--- BEGIN Page excerpt ---

The democracy question is either treated as a bilateral irritant or ignored in the U.S.-India partnership, but democratic values matter to the relationship as a shared structural challenge that extends well beyond either country’s borders.

U.S. President Donald Trump arrives for a news conference
U.S. President Donald Trump arrives for a news conference Adnan Abidi/Reuters

By experts and staff

Published

For decades, U.S. policymakers sought a close partnership with India, viewing the world’s largest democracy as a natural ally. Yet a U.S.-India partnership never progressed. Only after the Cold War did a close partnership with the United States became possible. Ironically, their shared democratic identity was not the engine that drove the relationship forward. What pulled Washington and New Delhi into closer orbit was a convergence of strategic interests: the collapse of the Soviet Union (a country India considered a close friend and relied on for defense procurement); a shared concern about China’s rise; cooperation on counterterrorism and economic complementarity; and a shared vision of a multipolar Indo-Pacific. Yet democratic ideology was important as a reassuring background affinity—a source of rhetorical warmth, diplomatic legitimacy, and a belief, at least on the part of the United States, that the two countries ultimately belonged in the same camp.

--- END Page excerpt ---
--- BEGIN Information shown ---

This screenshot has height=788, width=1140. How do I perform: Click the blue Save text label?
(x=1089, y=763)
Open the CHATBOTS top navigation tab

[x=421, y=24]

--- END Information shown ---

> Exercise details: Summarize the excerpt on U.S.-India relations above in three sentences.

> Final result: The U.S.-India partnership treats the question of democracy either as a bilateral irritant or ignores it, yet democratic values matter to the relationship as a shared structural challenge that reaches beyond both countries' borders. Although U.S. policymakers long sought close ties with India as the world's largest democracy, a close partnership became possible only after the Cold War, driven by converging strategic interests rather than shared democratic identity. Those interests included the Soviet Union's collapse, concern about China's rise, counterterrorism cooperation, economic complementarity, and a shared vision of a multipolar Indo-Pacific, while democracy served as a reassuring background affinity.